Außerdem weist Muchin auf die erfolgreiche Präventionsarbeit russischer Sicherheitsbehörden hin. In der Tat wurden einige Anschläge verhindert. So wurden am 15. Oktober in der Provinz Kirow zwei Männer aus dem Nordkaukasus festgenommen. Sie sollen einen Terroranschlag auf eine Chemiefabrik geplant haben. Im Mai sorgte der Fall in Orechowo-Sujewo, einer Kleinstadt rund 90 Kilometer östlich vor Moskau, für Aufsehen. Spezialeinheiten der Polizei zerschlugen dort eine Terrorzelle, die einen Anschlag in der Hauptstadt geplant haben soll.
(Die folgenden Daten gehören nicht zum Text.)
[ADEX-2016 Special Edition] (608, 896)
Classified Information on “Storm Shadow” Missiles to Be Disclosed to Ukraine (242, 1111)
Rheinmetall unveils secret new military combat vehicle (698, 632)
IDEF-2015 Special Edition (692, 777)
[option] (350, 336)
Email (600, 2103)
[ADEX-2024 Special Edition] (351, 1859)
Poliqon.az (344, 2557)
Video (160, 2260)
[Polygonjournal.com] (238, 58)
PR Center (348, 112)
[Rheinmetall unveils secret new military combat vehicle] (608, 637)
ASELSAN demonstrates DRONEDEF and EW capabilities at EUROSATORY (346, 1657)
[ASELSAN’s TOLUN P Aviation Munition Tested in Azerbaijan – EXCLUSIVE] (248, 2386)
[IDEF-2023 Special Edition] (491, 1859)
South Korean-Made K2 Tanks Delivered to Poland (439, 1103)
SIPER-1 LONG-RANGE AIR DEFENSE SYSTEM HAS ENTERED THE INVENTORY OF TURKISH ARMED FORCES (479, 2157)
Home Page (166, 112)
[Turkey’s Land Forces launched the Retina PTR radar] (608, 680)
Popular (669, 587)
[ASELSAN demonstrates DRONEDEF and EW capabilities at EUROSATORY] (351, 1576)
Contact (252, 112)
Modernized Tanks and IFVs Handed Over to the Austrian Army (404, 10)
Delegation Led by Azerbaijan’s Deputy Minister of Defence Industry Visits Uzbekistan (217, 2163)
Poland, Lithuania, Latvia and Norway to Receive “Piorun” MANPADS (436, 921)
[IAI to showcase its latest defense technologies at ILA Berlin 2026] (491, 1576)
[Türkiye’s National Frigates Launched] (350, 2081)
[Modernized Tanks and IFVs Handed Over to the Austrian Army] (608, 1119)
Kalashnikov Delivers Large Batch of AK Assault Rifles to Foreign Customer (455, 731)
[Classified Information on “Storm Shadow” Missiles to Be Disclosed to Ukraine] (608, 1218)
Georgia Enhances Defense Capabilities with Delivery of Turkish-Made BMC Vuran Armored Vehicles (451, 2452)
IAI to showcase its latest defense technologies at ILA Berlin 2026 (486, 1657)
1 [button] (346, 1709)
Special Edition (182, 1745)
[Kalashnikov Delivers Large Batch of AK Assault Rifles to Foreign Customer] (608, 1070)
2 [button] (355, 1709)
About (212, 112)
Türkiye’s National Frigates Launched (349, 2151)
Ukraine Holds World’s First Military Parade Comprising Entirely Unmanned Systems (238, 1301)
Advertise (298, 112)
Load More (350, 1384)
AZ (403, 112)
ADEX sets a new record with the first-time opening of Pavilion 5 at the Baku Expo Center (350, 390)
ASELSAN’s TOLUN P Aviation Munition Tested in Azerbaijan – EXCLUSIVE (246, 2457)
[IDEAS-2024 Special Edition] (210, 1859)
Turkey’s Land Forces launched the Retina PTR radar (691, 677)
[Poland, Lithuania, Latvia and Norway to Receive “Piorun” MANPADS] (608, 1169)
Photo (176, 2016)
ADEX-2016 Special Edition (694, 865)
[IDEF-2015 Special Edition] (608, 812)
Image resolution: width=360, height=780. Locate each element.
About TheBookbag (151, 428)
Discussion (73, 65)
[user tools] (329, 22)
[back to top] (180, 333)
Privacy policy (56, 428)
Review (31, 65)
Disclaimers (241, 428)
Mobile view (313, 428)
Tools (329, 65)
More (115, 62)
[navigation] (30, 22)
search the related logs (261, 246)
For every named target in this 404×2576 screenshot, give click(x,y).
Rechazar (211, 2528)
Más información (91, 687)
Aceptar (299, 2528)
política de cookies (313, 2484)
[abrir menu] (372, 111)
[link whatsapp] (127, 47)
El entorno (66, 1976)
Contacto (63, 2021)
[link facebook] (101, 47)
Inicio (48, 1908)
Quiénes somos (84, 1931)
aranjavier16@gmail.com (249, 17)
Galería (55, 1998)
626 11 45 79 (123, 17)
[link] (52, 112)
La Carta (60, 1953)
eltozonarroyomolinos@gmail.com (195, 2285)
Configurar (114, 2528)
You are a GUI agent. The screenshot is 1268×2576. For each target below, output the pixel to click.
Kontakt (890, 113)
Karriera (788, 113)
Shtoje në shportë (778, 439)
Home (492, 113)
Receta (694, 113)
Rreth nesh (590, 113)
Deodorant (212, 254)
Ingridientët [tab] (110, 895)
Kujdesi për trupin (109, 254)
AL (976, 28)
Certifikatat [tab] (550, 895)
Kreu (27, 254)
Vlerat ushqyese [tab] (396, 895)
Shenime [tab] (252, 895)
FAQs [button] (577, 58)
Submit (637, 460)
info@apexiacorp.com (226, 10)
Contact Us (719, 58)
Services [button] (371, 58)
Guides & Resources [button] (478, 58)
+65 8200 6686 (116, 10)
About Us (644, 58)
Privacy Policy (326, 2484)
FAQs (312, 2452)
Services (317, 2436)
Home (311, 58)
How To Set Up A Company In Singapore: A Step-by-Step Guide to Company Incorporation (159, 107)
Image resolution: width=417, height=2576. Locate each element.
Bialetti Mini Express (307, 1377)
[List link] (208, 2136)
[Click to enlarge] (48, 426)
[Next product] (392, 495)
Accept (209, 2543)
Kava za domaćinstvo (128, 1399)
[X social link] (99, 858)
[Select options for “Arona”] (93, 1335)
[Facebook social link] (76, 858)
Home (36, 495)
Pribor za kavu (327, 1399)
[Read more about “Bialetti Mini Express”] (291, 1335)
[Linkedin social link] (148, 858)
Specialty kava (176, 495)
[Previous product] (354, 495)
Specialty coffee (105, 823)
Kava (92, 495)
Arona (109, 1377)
Einige der Verdächtigen sollen in Terrorcamps in Afghanistan und Pakistan ausgebildet worden sein.
Sorge vor Anschlägen in Sotschi
Die Explosion in Wolgograd wirft einen Schatten auf die Olympischen Winterspiele, die im Februar 2014 stattfinden. "Die Gründe für den Anschlag liegen eher bei den nahenden Olympischen Spielen in Sotschi", schrieb Alexej Filatow, Vize-Präsident des Veteranenvereins der russischen Antiterroreinheit "Alfa", in seinem Blog. Man wolle Russlands Stärke testen, so der ehemalige Kämpfer der Eliteeinheit.
Sotschi liegt nicht weit entfernt vom Nordkaukasus. Seit Jahren gibt es Warnungen, dass Aufständische Anschläge bei den Olympischen Spielen verüben könnten.